Some Brief Reflections on Dallas

Bill Evans head shot

Today I am grieving for Dallas, Texas—a great city that I have often visited and enjoy. The brutal killing of five police officers and the wounding of six more when a Black Lives Matter demonstration turned violent have left many wondering where the nation is headed and how the fabric of national unity can be restored.

Here are some brief thoughts:

First, the genie of lawlessness has been let out of the bottle long before last night. Unfortunately, this is evident even at the top with the Obama Administration. Years of selective enforcement by a succession of Attorneys General have made it rather clear that the political friends of the current administration likely will not be prosecuted. Most obviously, the current President’s efforts to “change” America have involved a pervasive breakdown in the enforcement of immigration laws. He knows that the best and quickest way to “change” America is to decisively change the makeup of the population in ways more favorable to his political agenda.

Not surprisingly, according to the Pew Research Center only 19% of Americans trust the government “to do what is right,” and many now regard their own government as the greatest threat to liberty. Given this pervasive distrust and suspicion, we are likely to see more violence coming from both the right and the left. The parallels to the cultural and ideological weirdness of the 1960s are patent, and things are likely to get much worse before they get better.

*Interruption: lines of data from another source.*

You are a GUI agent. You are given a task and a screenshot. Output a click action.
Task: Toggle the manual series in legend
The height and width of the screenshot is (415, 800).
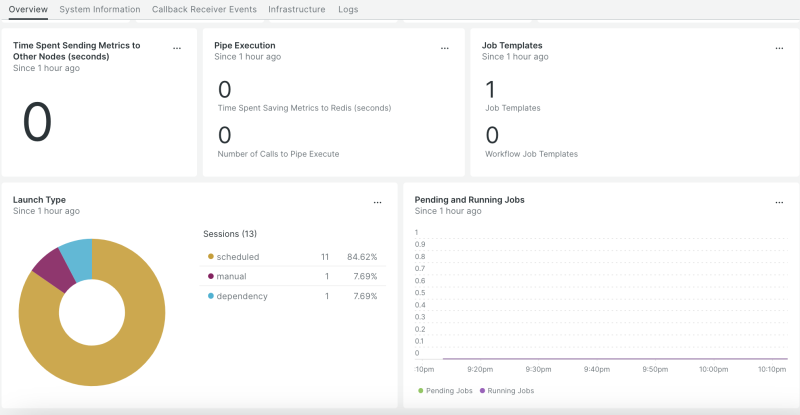click(x=231, y=276)
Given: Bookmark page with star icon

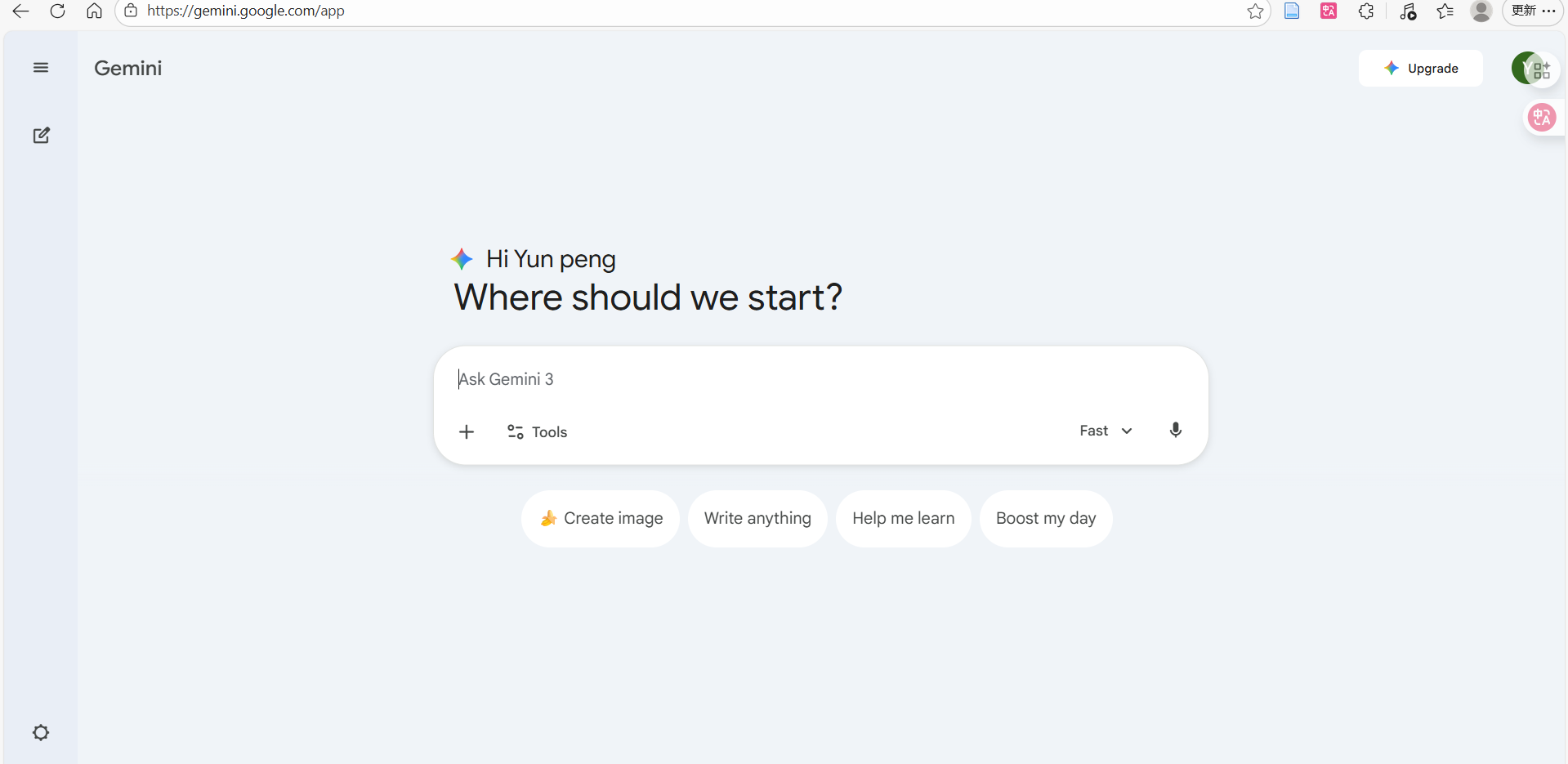Looking at the screenshot, I should coord(1255,11).
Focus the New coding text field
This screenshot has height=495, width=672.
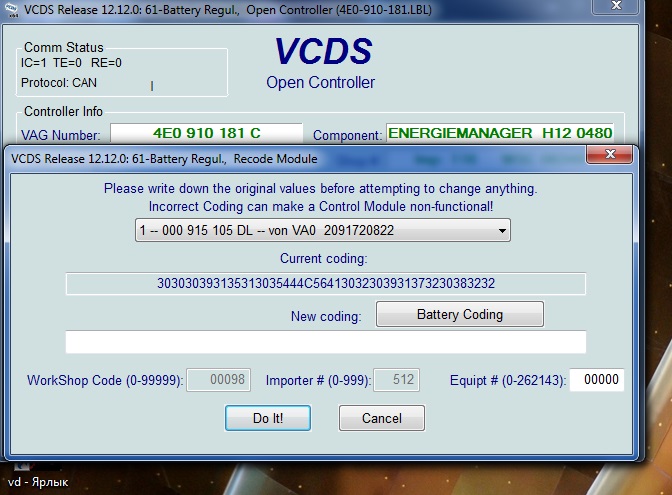pyautogui.click(x=325, y=342)
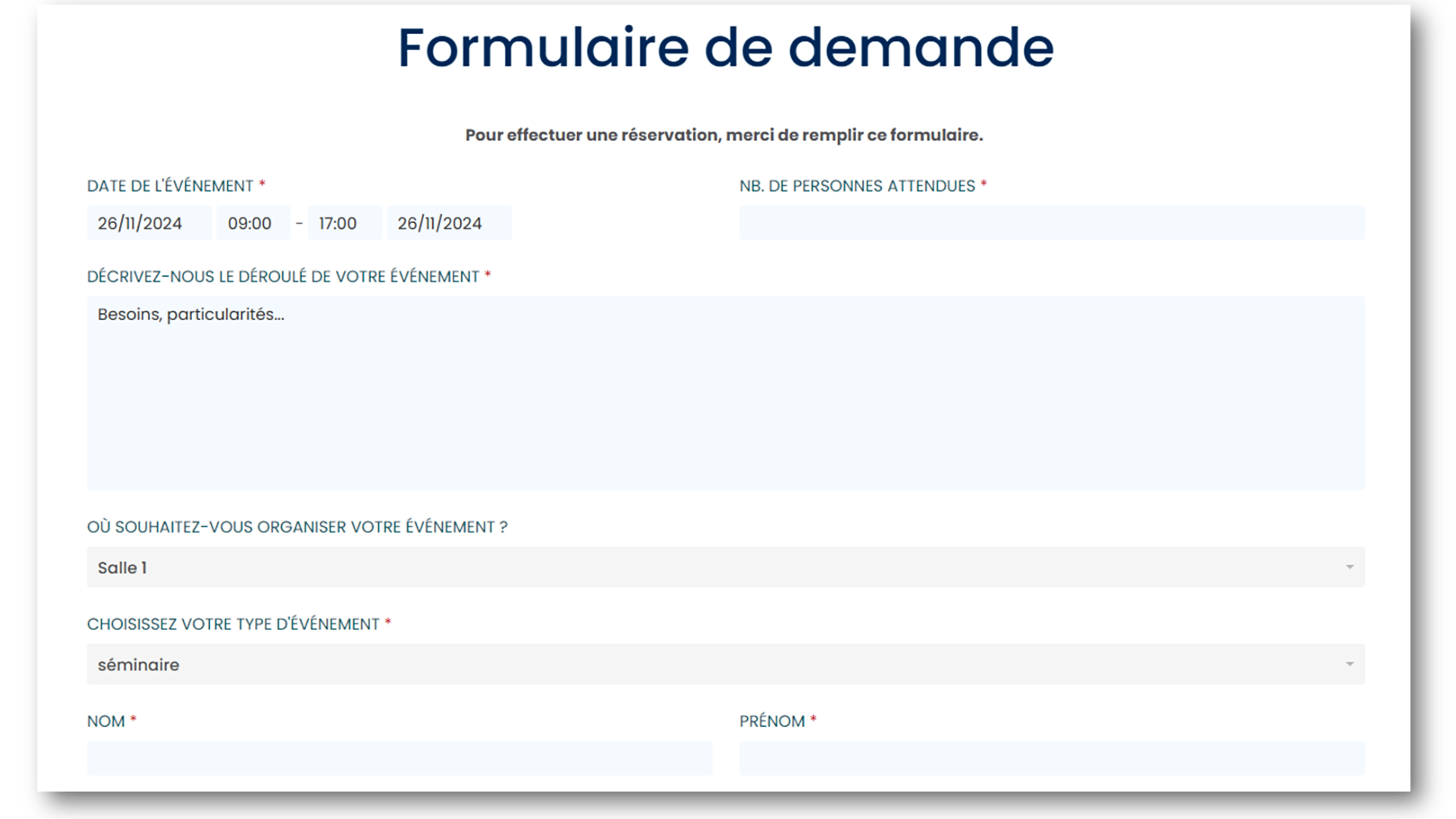Click the red asterisk next to NOM

[133, 720]
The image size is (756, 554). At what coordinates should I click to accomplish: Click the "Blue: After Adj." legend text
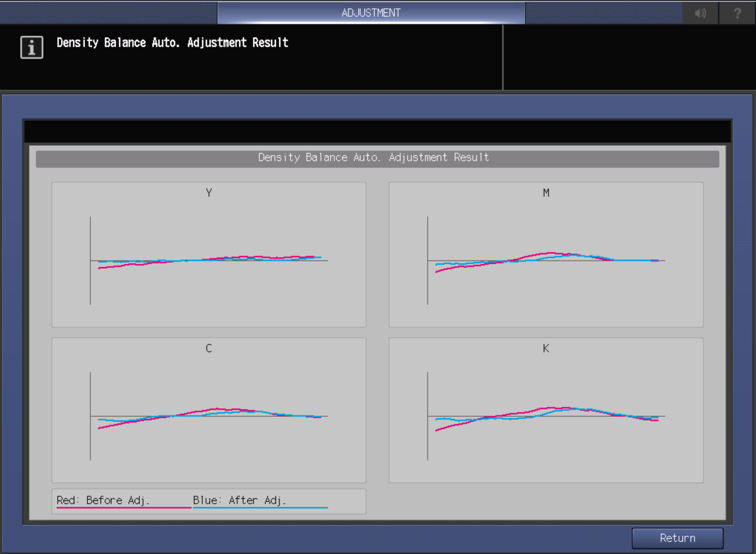click(x=240, y=499)
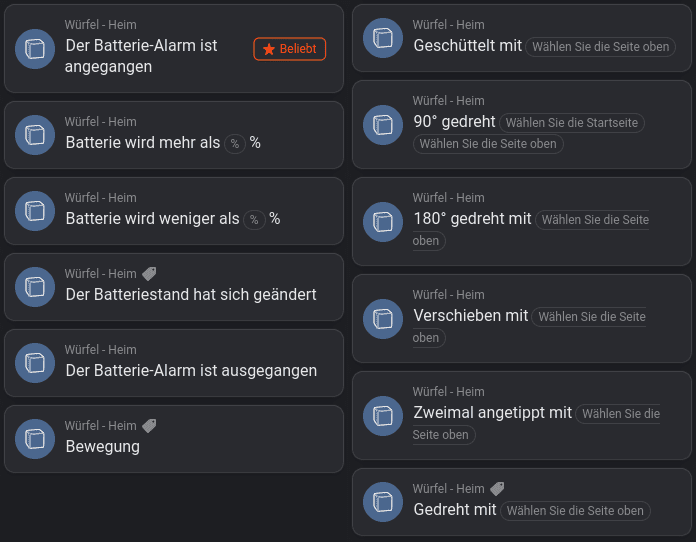Click percent field in 'Batterie wird mehr als'
Screen dimensions: 696x542
click(235, 143)
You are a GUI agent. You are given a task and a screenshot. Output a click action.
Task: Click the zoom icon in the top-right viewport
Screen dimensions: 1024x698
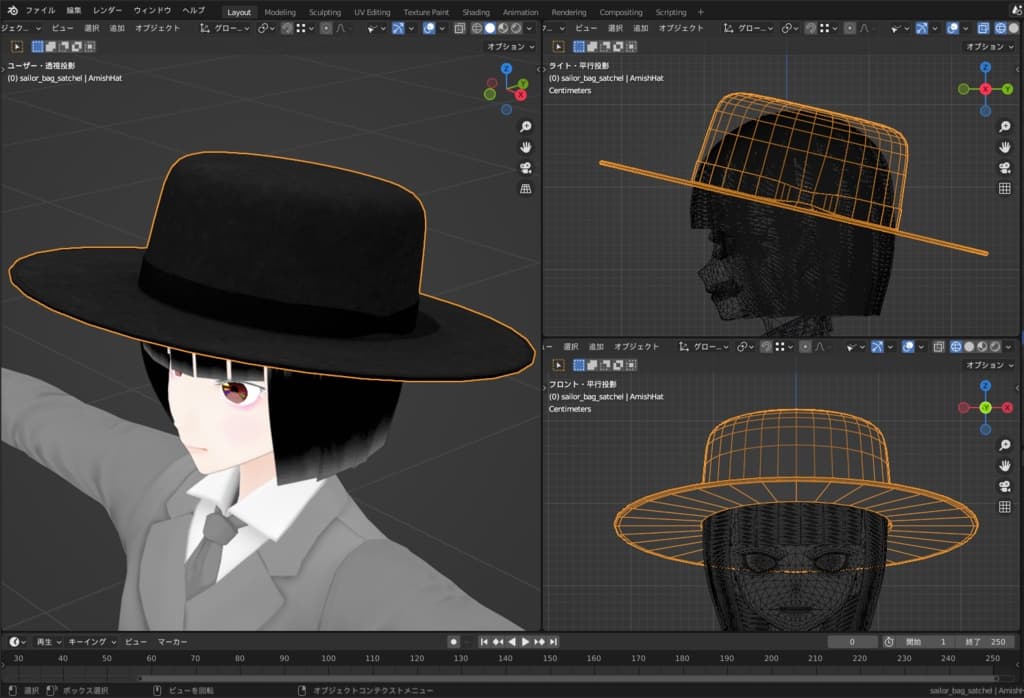tap(1005, 126)
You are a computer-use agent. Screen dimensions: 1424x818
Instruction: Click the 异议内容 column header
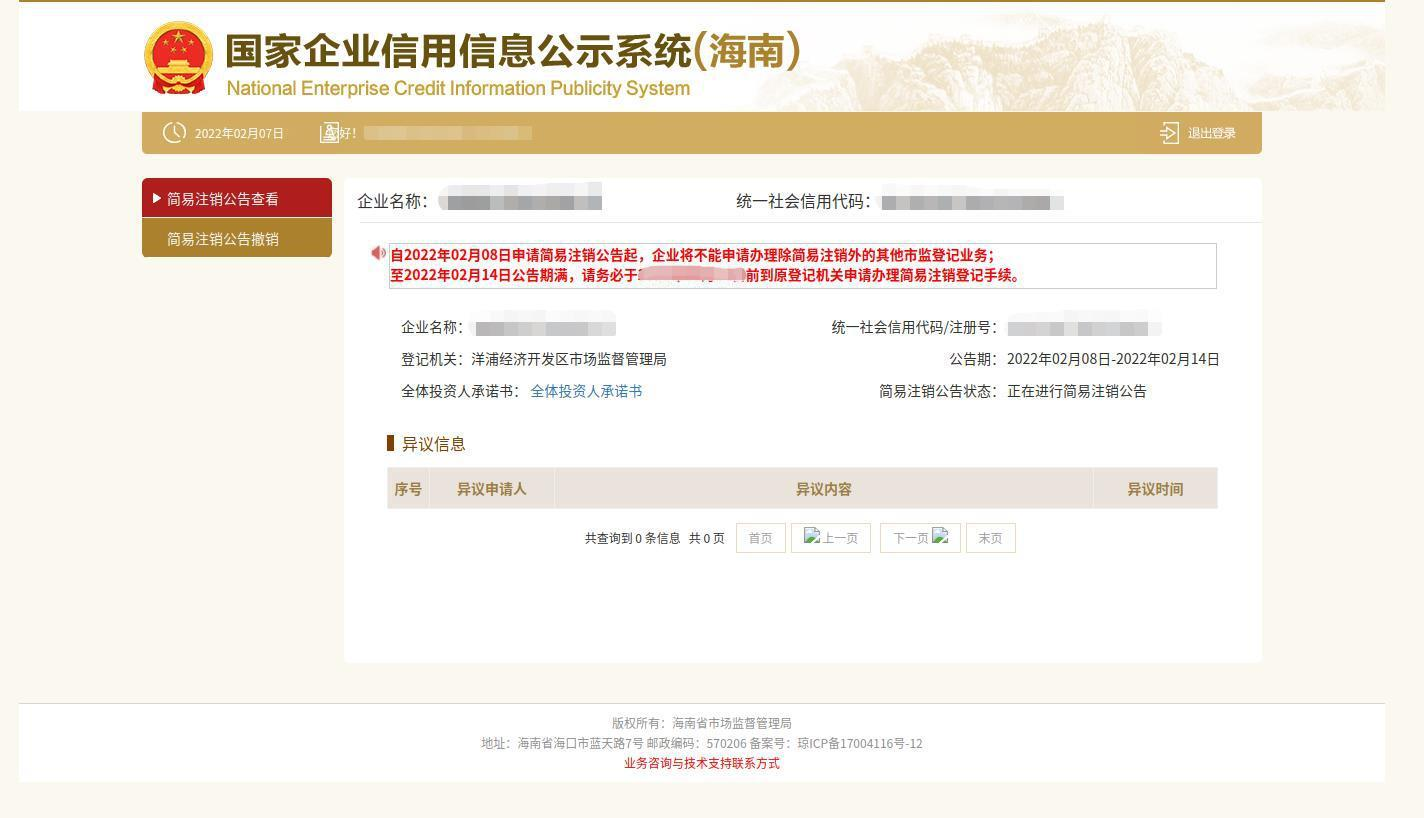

Second, racism as an interpretive category is wearing thin. Of course racism still exist—in both the white and black communities. The problem is that it often doesn’t explain very much about specific instances of possible abuse of power by police. Nevertheless, it is trotted out by politicians because they find it politically advantageous to do so. The so-called “Black Lives Matter” movement has majored on this theme (and its corollary of “white privilege”), but we need to recognize that divisive and inflammatory rhetoric can be taken to ghastly conclusions by some (as it apparently was last night in Dallas).

If we really want to have a national conversation about the tragic cycle of inner-city violence, we need to be talking about the collapse of the family, subcultures that glorify violence, lack of economic opportunity, and, yes, the pervasive militarization of police forces throughout the nation.

Third, the national conversation is now dominated by identity politics—focusing on distinctions of race, gender, sexual orientation, class, etc.—but identity politics will never bring the nation together. It can’t! By its very nature, the grievance industry thrives and depends on division and conflict. It only gets political traction by tearing communities apart.

Fourth, it seems to me that there are only two ways out of this mess—either pervasive statist control (which, of course, is exactly what the progressive left wants) or the recovery of a sense of the transcendent truths that, yes, transcend divisions of race, ethnicity, gender, and class, and provide a sense of individual and community obligation apart from governmental coercion.

I would also argue that religious communities of faith are positioned to speak to these issues, for it is there, in contrast to the depressingly pervasive “immanent frame” (to use Charles Taylor’s term) of the broader secular culture, that a vital sense of the transcendent often persists.